● Passage shown
- Opening Delimiter -

Maryna Kovalenko was seized in occupied Crimea on 10 June 2025, yet it was only in late February 2026 that she was officially remanded in custody and accused of ‘treason’, under Article 275 of Russia’s criminal code. According to the Crimean Tribunal human rights initiative, she had been held until mid-February in SIZO-2, a remand prison believed to be under the control of Russia’s FSB and used primarily for political prisoners and civilians abducted from occupied territory. She was kept in total isolation, with the FSB typically using periods where a person has not been charged, has no procedural status and is held incommunicado to use torture and other unlawful duress to extract fake ‘confessions’ or testimony. It is typical that the information that she is facing ‘treason’ charges coincided with the news that she has been moved to another remand prison - SIZO-1.
The charges appear to be over donations supporting Ukraine’s Armed Forces. The number of Ukrainians abducted by the aggressor state illegally occupying Ukrainian territory and then sentenced to up to 17 years for supporting their own Armed Forces has risen dramatically. These are show trials, clearly aimed at terrorising the population, with the preposterous accusation of ‘treason’ based solely on the fact that Russia has made it impossible to live on occupied territory without taking Russian citizenship. Any ‘hearings’ are behind closed doors, with the suspicion seeming warranted that in many cases there was no ‘trial’, only the hearing at which the sentence was read out. Convictions are guaranteed, with the only variation being in the size of the sentence, ranging from 10 to 17 years.

- Closing Delimiter -

● Prompt 1
In the passage on Maryna Kovalenko, replace "remand prison" with "pretrial detention facility" throughout the span between "Maryna Kovalenko was" and "prison - SIZO-1.", inclusive, and write out the result.
● Prompt 2
In the passage on Maryna Kovalenko, which remand prison was she held in until mid-February?

(Screenshot grounding data)
- Opening Delimiter -

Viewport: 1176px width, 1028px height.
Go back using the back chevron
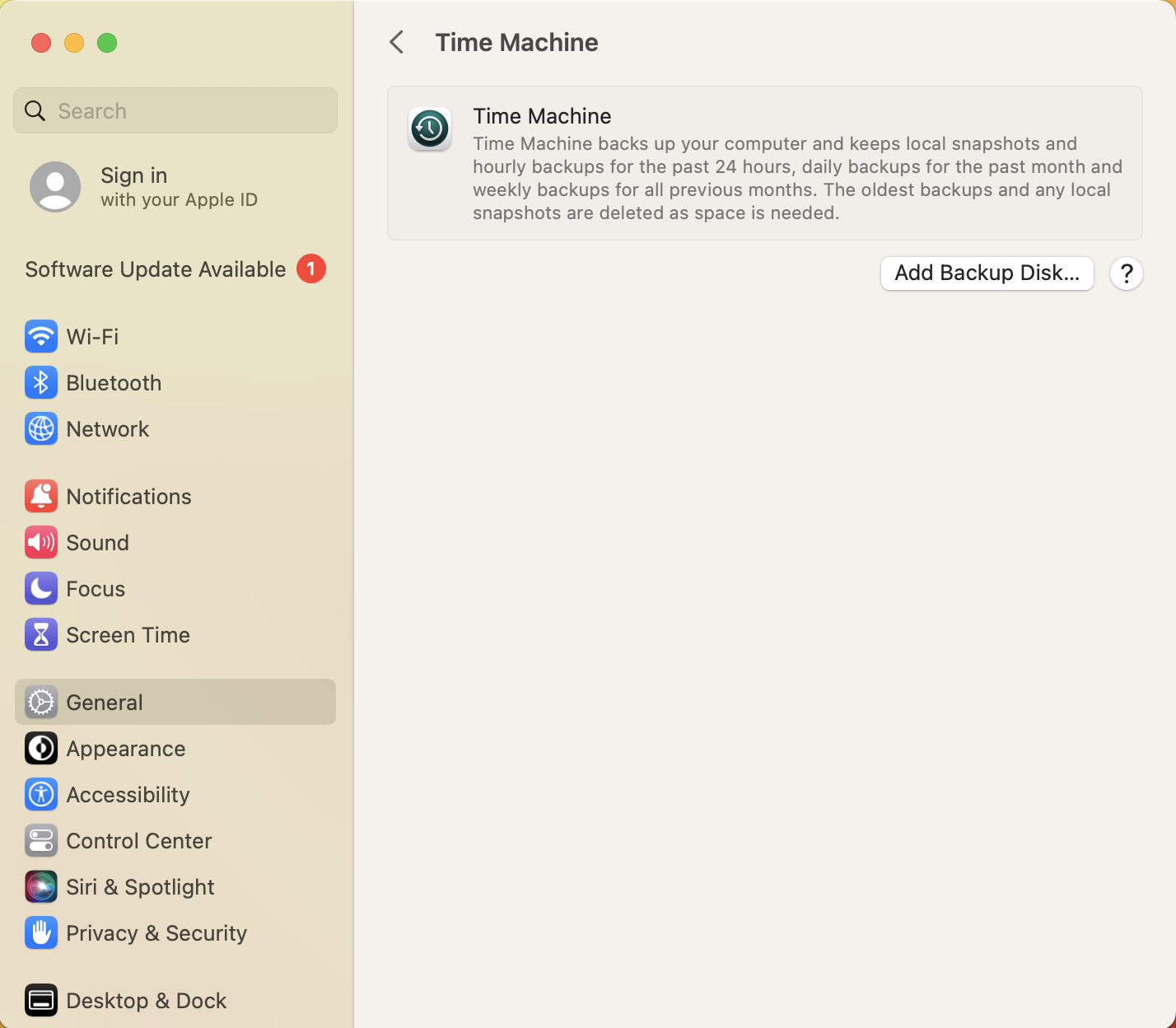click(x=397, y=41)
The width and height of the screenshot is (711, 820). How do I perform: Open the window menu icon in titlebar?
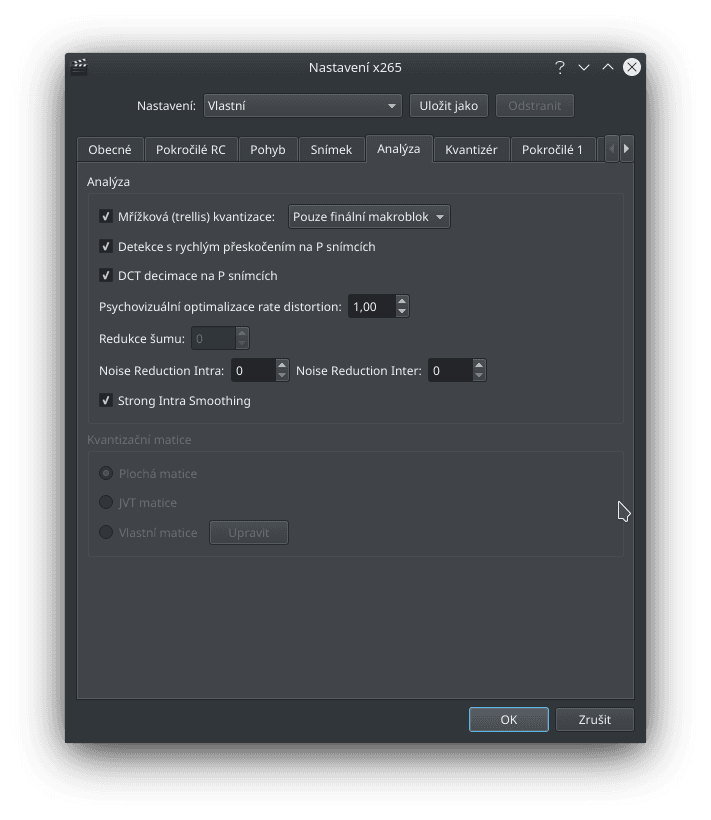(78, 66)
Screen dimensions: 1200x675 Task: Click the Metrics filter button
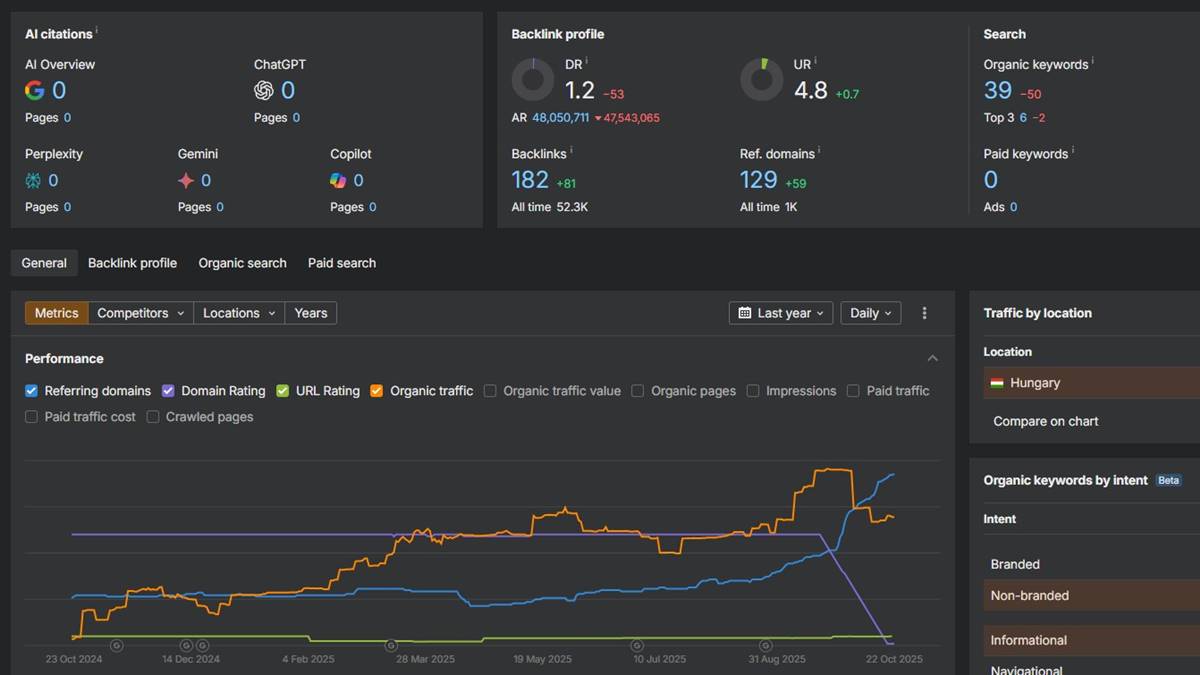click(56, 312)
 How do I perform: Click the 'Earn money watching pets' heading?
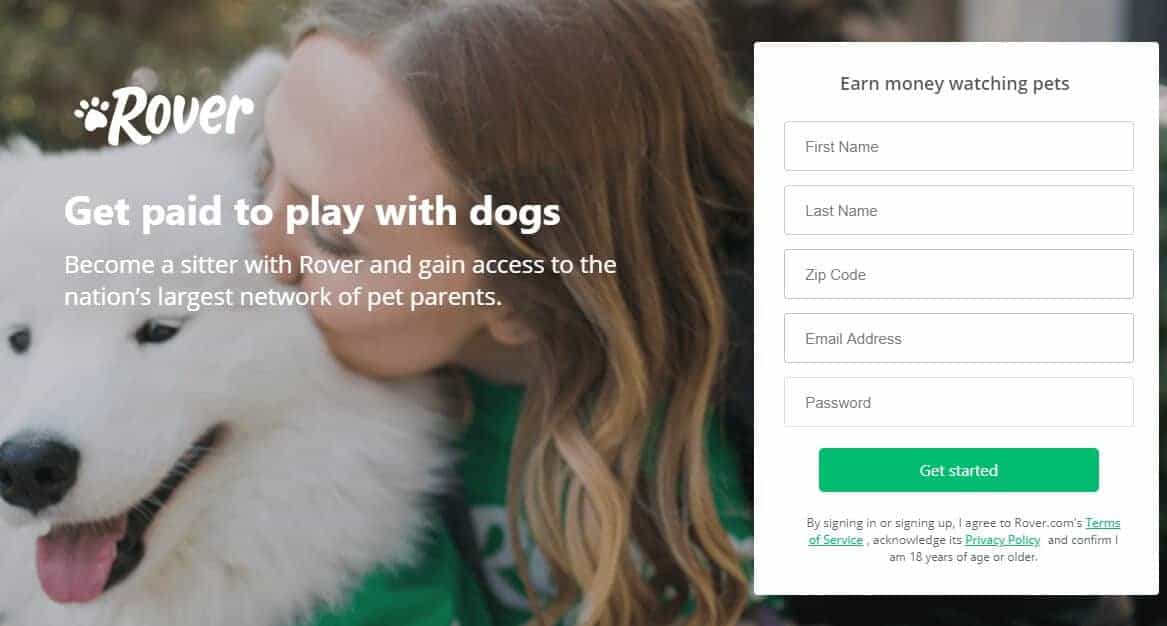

- Closing Delimiter -

● Response box 1
Maryna Kovalenko was seized in occupied Crimea on 10 June 2025, yet it was only in late February 2026 that she was officially remanded in custody and accused of ‘treason’, under Article 275 of Russia’s criminal code. According to the Crimean Tribunal human rights initiative, she had been held until mid-February in SIZO-2, a pretrial detention facility believed to be under the control of Russia’s FSB and used primarily for political prisoners and civilians abducted from occupied territory. She was kept in total isolation, with the FSB typically using periods where a person has not been charged, has no procedural status and is held incommunicado to use torture and other unlawful duress to extract fake ‘confessions’ or testimony. It is typical that the information that she is facing ‘treason’ charges coincided with the news that she has been moved to another pretrial detention facility - SIZO-1.

● Response box 2
SIZO-2